De coacervaten
Eigenlijk zijn we nog ver verwijderd van wat als een levend organisme kan worden gedefinieerd, ook al omdat het tegenwoordig omgeven is door een omhulsel dat “celmembraan” wordt genoemd en dat het van de buitenwereld scheidt.
Uitgaande van deze veronderstellingen, veronderstelde Oparin dat in de hete primitieve zeeën organische moleculen zich zouden verzamelen in kleine druppels, vergelijkbaar met de eigenlijke cellen. Deze in watermoleculen verpakte kleine druppeltjes worden “coacervaten” genoemd (van cum acervo = bijeenbrengen) en waren reeds bekend vóór Oparins onderzoek.

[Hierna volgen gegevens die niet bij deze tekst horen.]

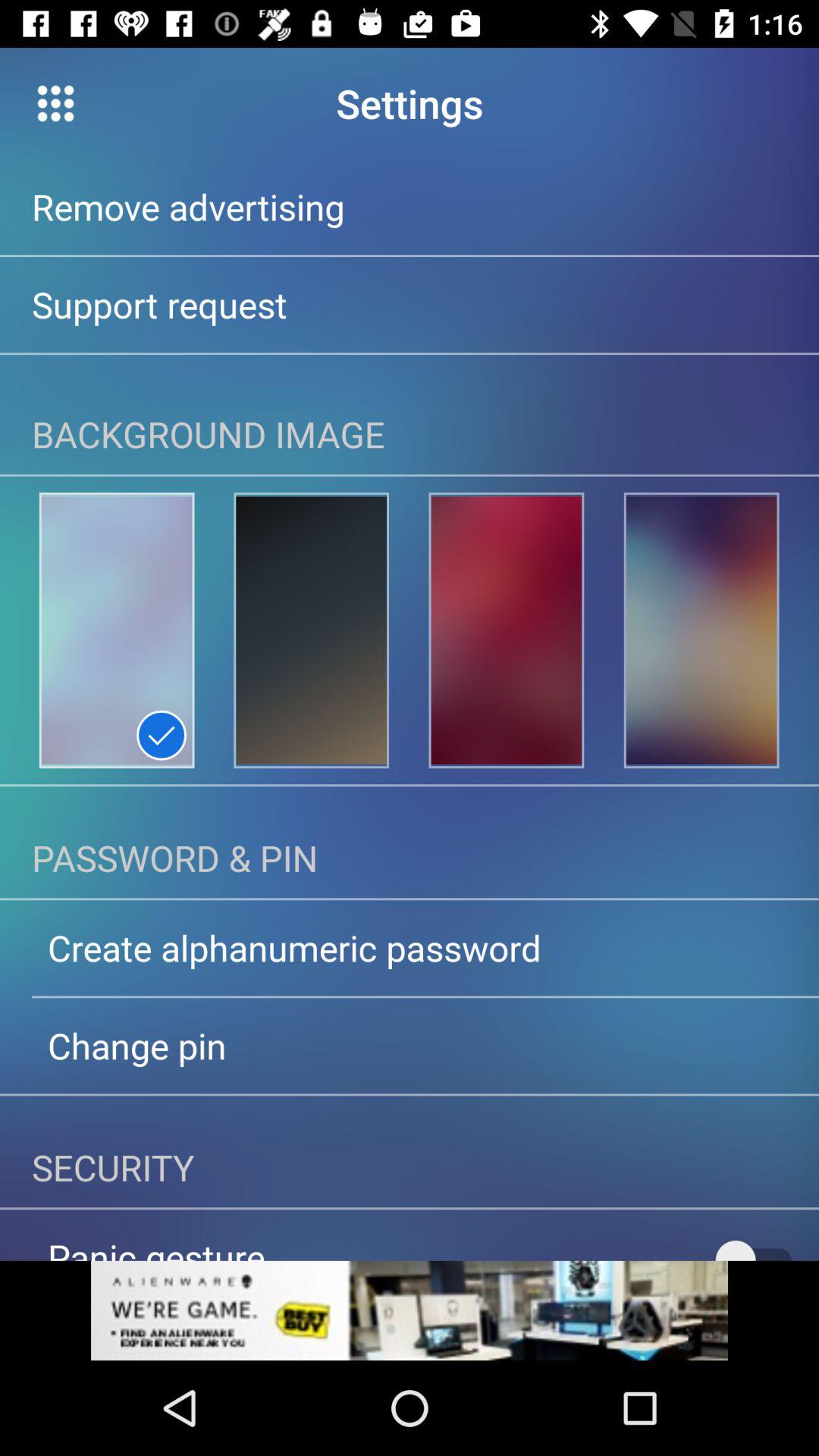
set the background image (701, 630)
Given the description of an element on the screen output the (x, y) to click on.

Het is bewezen dat door bepaalde eiwitten die zich goed binden in het water te plaatsen, met bepaalde temperatuur- en zuurtegraadcondities, zich talrijke kleine druppels zullen vormen die in zich de meeste van de grotere moleculen bijeenhouden.

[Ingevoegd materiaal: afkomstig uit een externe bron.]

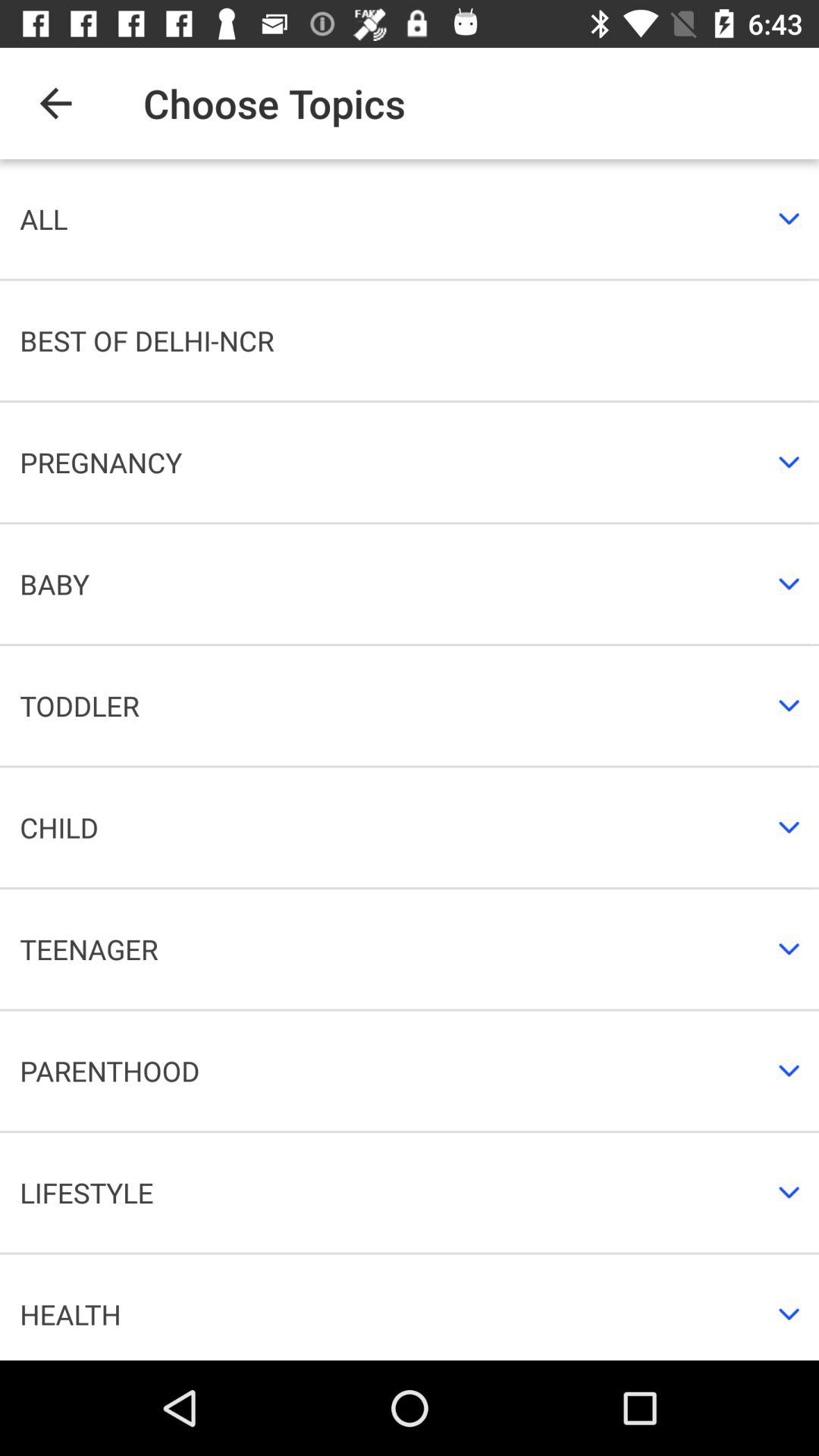
click on drop down at toddler (789, 705)
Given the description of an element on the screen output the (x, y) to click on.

Dit kan worden verklaard door het bestaan van elektrische ladingen van tegengesteld teken op de proteïnen, die dan tot elkaar worden aangetrokken en polaire watermoleculen verzamelen aan het buitenoppervlak om een membraan te vormen rond de aggregatie, waardoor deze in een kleine druppel verandert.
In 1958 liet de biochemicus Sidney Walter Fox , die proteïne precursors (proteinoïden) ontdekte, enkele proteinoïden smelten in heet zout water. Toen de oplossing was afgekoeld, merkte hij dat er duizenden kleine, op bacteriën lijkende lichaampjes waren, die hij “microsferen” noemde. Door de microscoop zag hij dat de kleine organische stoflichaampjes een dubbel beschermingsmembraan hadden. Dit membraan lijkt niet op een celmembraan, maar onder bepaalde omstandigheden werkt het wel als een celmembraan. Wanneer zij in oplossingen worden geplaatst met hogere of lagere concentraties dan hun binnenste vloeistof, krimpen of zwellen zij op precies dezelfde manier als levende cellen in dezelfde situatie zullen doen. Bovendien zijn de microsferen in staat sommige moleculen binnen te houden en andere naar buiten te laten. Door deze eigenschappen lijken de microsferen sterk op levende cellen.